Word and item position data
· · · · ·

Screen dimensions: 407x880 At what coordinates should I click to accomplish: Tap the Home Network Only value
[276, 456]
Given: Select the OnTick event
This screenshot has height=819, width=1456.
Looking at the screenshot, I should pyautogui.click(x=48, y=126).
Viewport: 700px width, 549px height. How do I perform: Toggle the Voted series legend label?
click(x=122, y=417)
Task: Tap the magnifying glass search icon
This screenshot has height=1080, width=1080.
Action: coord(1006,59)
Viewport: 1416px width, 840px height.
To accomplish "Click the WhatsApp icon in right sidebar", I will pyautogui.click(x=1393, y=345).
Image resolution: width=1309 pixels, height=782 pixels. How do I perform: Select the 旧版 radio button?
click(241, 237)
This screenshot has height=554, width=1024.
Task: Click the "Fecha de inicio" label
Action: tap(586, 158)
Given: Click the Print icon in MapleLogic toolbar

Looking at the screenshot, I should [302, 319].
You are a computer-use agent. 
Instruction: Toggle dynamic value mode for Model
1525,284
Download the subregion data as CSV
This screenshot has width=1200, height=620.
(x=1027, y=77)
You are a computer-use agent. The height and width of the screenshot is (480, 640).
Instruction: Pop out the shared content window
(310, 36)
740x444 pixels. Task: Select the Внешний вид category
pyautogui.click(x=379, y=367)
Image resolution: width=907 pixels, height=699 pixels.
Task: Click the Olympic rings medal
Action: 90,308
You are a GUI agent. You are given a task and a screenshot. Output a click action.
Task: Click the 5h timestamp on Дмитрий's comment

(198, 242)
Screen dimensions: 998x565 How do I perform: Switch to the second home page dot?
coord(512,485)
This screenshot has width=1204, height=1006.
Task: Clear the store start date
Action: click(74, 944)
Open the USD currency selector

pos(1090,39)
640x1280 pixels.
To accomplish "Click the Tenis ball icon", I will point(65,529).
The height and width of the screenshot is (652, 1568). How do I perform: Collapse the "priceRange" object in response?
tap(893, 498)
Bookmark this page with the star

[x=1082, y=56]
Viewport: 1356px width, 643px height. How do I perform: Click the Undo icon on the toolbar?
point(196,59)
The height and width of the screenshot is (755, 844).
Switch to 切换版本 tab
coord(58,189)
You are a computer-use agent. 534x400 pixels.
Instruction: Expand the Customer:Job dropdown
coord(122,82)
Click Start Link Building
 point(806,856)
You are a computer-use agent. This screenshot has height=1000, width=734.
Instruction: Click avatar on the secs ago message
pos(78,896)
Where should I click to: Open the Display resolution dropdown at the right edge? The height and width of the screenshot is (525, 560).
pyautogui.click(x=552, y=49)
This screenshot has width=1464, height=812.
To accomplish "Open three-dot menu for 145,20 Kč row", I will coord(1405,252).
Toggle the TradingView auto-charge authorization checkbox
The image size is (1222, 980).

· · · · ·

Print every line of the records verbatim, in the same order, with no changes.

» OUTPUT FOR THIS TASK
Screen dimensions: 407x880 At what coordinates should I click to accomplish: Tap the Home Network Only value
[276, 456]
Given: Select the OnTick event
This screenshot has height=819, width=1456.
Looking at the screenshot, I should pyautogui.click(x=48, y=126).
Viewport: 700px width, 549px height. How do I perform: Toggle the Voted series legend label?
click(x=122, y=417)
Task: Tap the magnifying glass search icon
This screenshot has height=1080, width=1080.
Action: coord(1006,59)
Viewport: 1416px width, 840px height.
To accomplish "Click the WhatsApp icon in right sidebar", I will pyautogui.click(x=1393, y=345).
Image resolution: width=1309 pixels, height=782 pixels. How do I perform: Select the 旧版 radio button?
click(241, 237)
This screenshot has height=554, width=1024.
Task: Click the "Fecha de inicio" label
Action: tap(586, 158)
Given: Click the Print icon in MapleLogic toolbar

Looking at the screenshot, I should [302, 319].
You are a computer-use agent. 
Instruction: Toggle dynamic value mode for Model
1525,284
Download the subregion data as CSV
This screenshot has width=1200, height=620.
(x=1027, y=77)
You are a computer-use agent. The height and width of the screenshot is (480, 640).
Instruction: Pop out the shared content window
(310, 36)
740x444 pixels. Task: Select the Внешний вид category
pyautogui.click(x=379, y=367)
Image resolution: width=907 pixels, height=699 pixels.
Task: Click the Olympic rings medal
Action: 90,308
You are a GUI agent. You are given a task and a screenshot. Output a click action.
Task: Click the 5h timestamp on Дмитрий's comment

(198, 242)
Screen dimensions: 998x565 How do I perform: Switch to the second home page dot?
coord(512,485)
This screenshot has width=1204, height=1006.
Task: Clear the store start date
Action: click(74, 944)
Open the USD currency selector

pos(1090,39)
640x1280 pixels.
To accomplish "Click the Tenis ball icon", I will point(65,529).
The height and width of the screenshot is (652, 1568). How do I perform: Collapse the "priceRange" object in response?
tap(893, 498)
Bookmark this page with the star

[x=1082, y=56]
Viewport: 1356px width, 643px height. How do I perform: Click the Undo icon on the toolbar?
point(196,59)
The height and width of the screenshot is (755, 844).
Switch to 切换版本 tab
coord(58,189)
You are a computer-use agent. 534x400 pixels.
Instruction: Expand the Customer:Job dropdown
coord(122,82)
Click Start Link Building
 point(806,856)
You are a computer-use agent. This screenshot has height=1000, width=734.
Instruction: Click avatar on the secs ago message
pos(78,896)
Where should I click to: Open the Display resolution dropdown at the right edge? The height and width of the screenshot is (525, 560).
pyautogui.click(x=552, y=49)
This screenshot has width=1464, height=812.
To accomplish "Open three-dot menu for 145,20 Kč row", I will coord(1405,252).
Toggle the TradingView auto-charge authorization checkbox
The image size is (1222, 980).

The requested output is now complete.